▸ **Trabajo requerido**: Indique si cada una de las afirmaciones (a), (b) y (c) concuerda con el comentario evangélico que aparece más abajo, respondiendo sí o no y citando textualmente las palabras del comentario que lo deciden. (a) La condena recibida desde Jerusalén basta para detener a Jesús. (b) Jesús pone a un niño en medio de los discípulos. (c) Es más fácil construir que destruir.

▸ **Texto para leer**:
******************************

Hay en este pasaje un gran signo que nos ofrece Jesús: su firme determinación para salvarnos. La condena que ha recibido desde Jerusalén, no basta para detenerlo en la decisión de afrontar la pasión y la muerte, con tal de ofrecernos una verdadera liberación.

Hagamos una comparación de la mira y expectativas tanto de los discípulos como de los samaritanos, frente la generosidad y determinación de Jesús. ¿Qué nos dice a nuestra manera de actuar?

Lunes de la XXVI semana del tiempo ordinario

San Lucas 9,46-50                                          El Evangelio de San Lucas nos presenta en este día, la discusión de los discípulos por ver quién es el más importante de ellos, y la prohibición a uno que no era del grupo y que andaba expulsando demonios en nombre de Jesús. Son dos actitudes que separan a las personas, que aíslan y que a veces hasta hacen odiosos a quienes las tienen.

Muy contrario es el actuar de Jesús y lo asemeja a un niño que pone en medio de ellos. Los pleitos por los primeros lugares y las descalificaciones las encontramos a la orden del día en todos los lugares: la familia, la política, los partidos, los grupos y hasta en la Iglesia. Es más fácil destruir que construir, es más fácil criticar que proponer, pero Jesús siempre propone, siempre ofrece y siempre acepta. Y sus discípulos deben parecerse a él.

******************************

▸ **Datos proporcionados**:
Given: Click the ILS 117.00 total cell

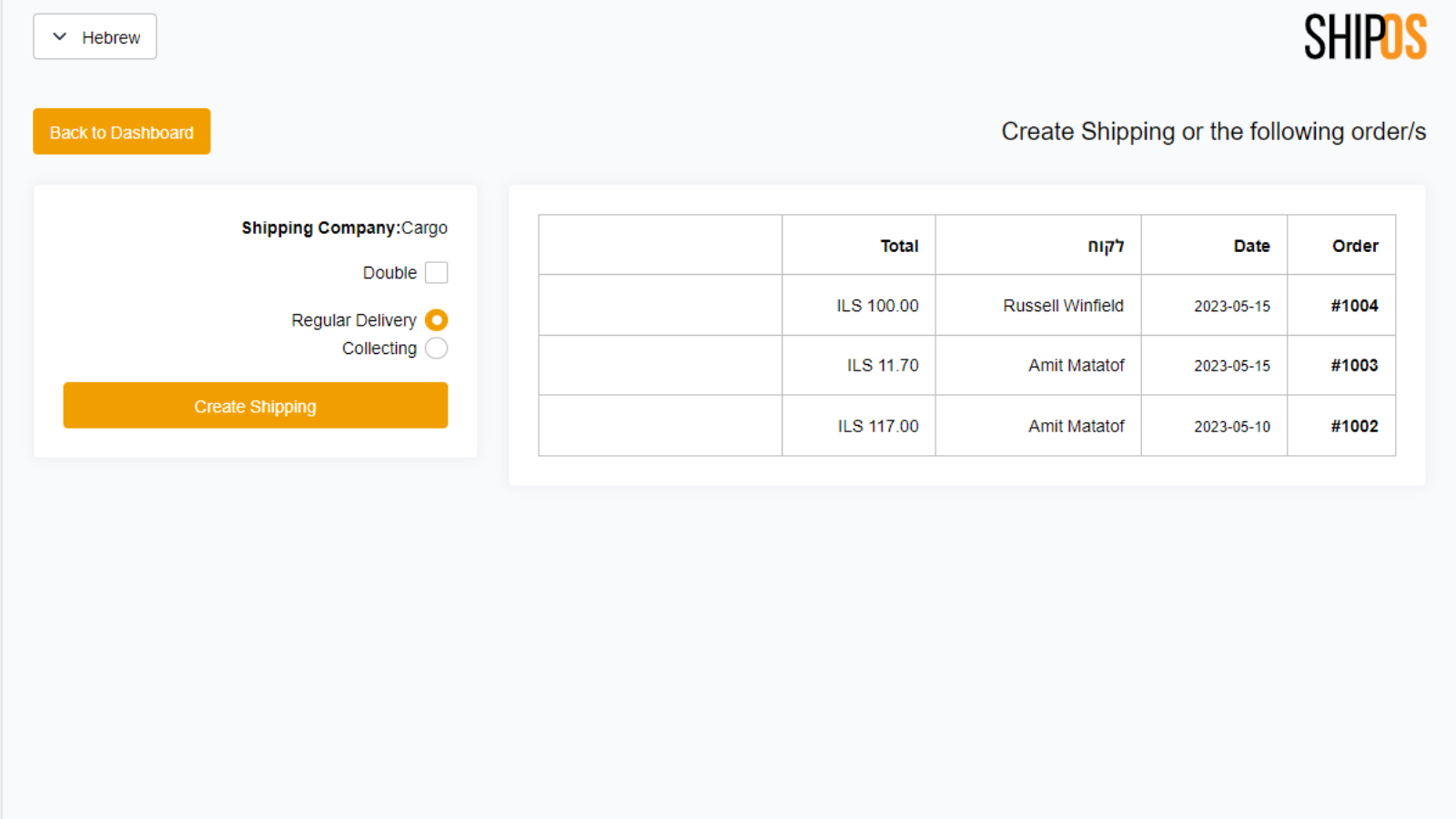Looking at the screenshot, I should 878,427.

******************************

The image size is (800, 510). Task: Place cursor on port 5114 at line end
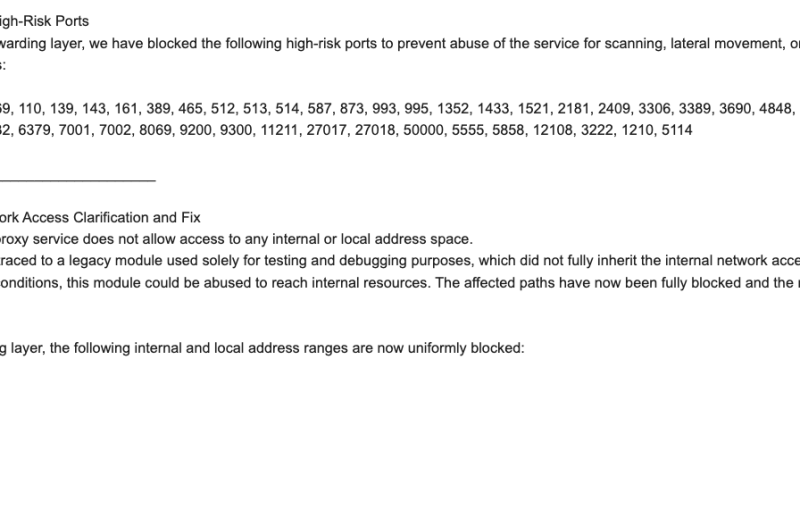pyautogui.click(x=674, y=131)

******************************

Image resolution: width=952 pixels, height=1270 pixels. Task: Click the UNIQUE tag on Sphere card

******************************

▸ **Respuesta**:
(a) No: «La condena que ha recibido desde Jerusalén, no basta para detenerlo en la decisión de afrontar la pasión y la muerte».
(b) Sí: «lo asemeja a un niño que pone en medio de ellos».
(c) No: «Es más fácil destruir que construir».